Journalism and the city - Episode 1

Publié le par Kethou

  Shopping
Premier jour de stage à New York. Bureaux de l’AFP, 47e rue & 3e avenue, 35e étage. A l’entrée, entre les deux portes tournantes, premier choc : la statue d’une femme nue qui tourne sur elle-même, genre blonde à forte poitrine, éclairée par un spot. Je me dis, sympa l’ambiance. Dans le hall, un gardien qui ne vérifie absolument pas qui je suis et se contente de me faire un grand sourire et de me demander « How are you doing today ? », ce qu’il fera tous les matins d’ailleurs. J’arrive enfin dans le bureau, deuxième choc : un petit bureau, ils sont quatre au « desk éco » et trois pour le reste, mais deux sont absents. Ma boss qui se retrouve donc seule pour tout gérer me dit : « Je dois faire un reportage sur les européens qui dépensent leurs euros à New York. Je vais faire la 5e avenue, tu veux venir ? ». Faire les magasins pour le boulot ?!! Mais bien sûr !
            Malgré le froid et le vent glacials, des milliers de touristes, les bras encombrés de paquets, inondent cette fameuse avenue, s’arrêtant devant les vitrines et prenant des photos. Et il y a de quoi faire. Le manège en or et diamants qui tourne dans la vitrine de Tiffany’s, le joaillier ; les dizaines de branches de sapins, guirlandes et faux paquets cadeaux cachant les échafaudages devant chez Cartier ; ou encore la chatoyante vitrine de FAO Schwartz, le grand magasin de jouet.
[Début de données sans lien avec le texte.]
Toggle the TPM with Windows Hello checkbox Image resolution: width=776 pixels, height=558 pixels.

            Premier arrêt, LE Apple Store, face à Central Park, avec son cube en verre servant d’entrée à ce magasin souterrain, « la version américaine de la pyramide du Louvre », disent certains touristes. Du haut des escaliers transparents, le magasin grouille d’acheteurs potentiels, entre lesquels se faufilent pleins de T-shirt rouges, les vendeurs qui sont toujours là pour vous aider et surtout vous faire acheter. En l’espace de vingt minutes on croise des français, des espagnols, des anglais, des allemands,…Merci l’euro fort ! Federico Sanchez, un Madrilène de 25 ans dit être « ravi d’être dans la capitale du monde" mais surtout "de pouvoir faire des affaires ».
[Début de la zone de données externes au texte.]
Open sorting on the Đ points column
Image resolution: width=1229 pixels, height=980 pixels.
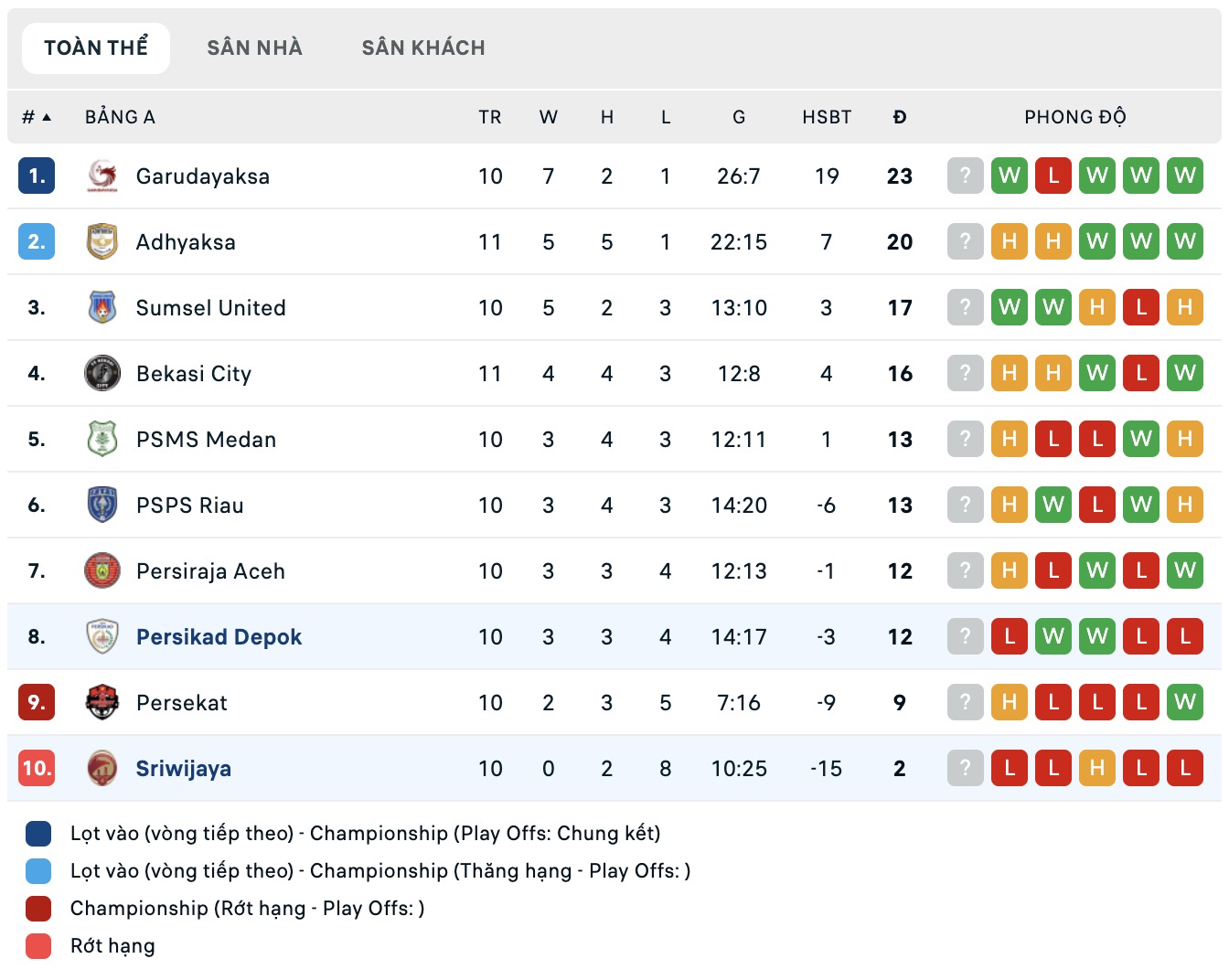(900, 116)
            Le deuxième magasin qui vaut le détour, c’est bien sûr Abercrombie & Fitch, la marque jeun’s branchée et surtout très chère. Mais pour rentrer il faut faire au moins 15 minutes de queue. Un couple d’Allemands nous demande pourquoi les gens attendent dehors. Quand on leur dit qu’il ne se passe rien de spécial, que c’est juste parce qu’il y a beaucoup de monde, Marcus n’en revient pas : « Je ne comprends pas pourquoi ces gens font la queue dans ce froid glacial alors qu’on peut acheter cette marque sur internet ! ». Mais je dois bien avouer que l’attente valait le coup. Quand on entre dans ce magasin, on se croirait dans une boîte de nuit! Musique techno assourdissante, lumières hyper tamisées, genre on ne voit presque pas les fringues, mais peu importe, l’intérêt c’est les vendeurs. Oui, ici les vendeurs et les vendeuses sont en réalité des mannequins ! Donc au lieu de regarder ce qu’il y a sur les cintres, je m’attarde sur les beaux mecs. Surtout celui dans l’entrée qui passe sa journée torse nu, à être pris en photos avec toutes les petites minettes qui passent, un peu comme les enfants avec Mickey à Disneyland. Bon, heureusement qu’il a une doudoune pour se réchauffer. Mais interdiction de la fermer, il faut qu’on voit les tablettes de chocolat !!!
            Une petite explosion dans les studios de la Fox nous force à couper court à notre virée. Actualité oblige, il faut rentrer au bureau. Au revoir Monsieur Muscle.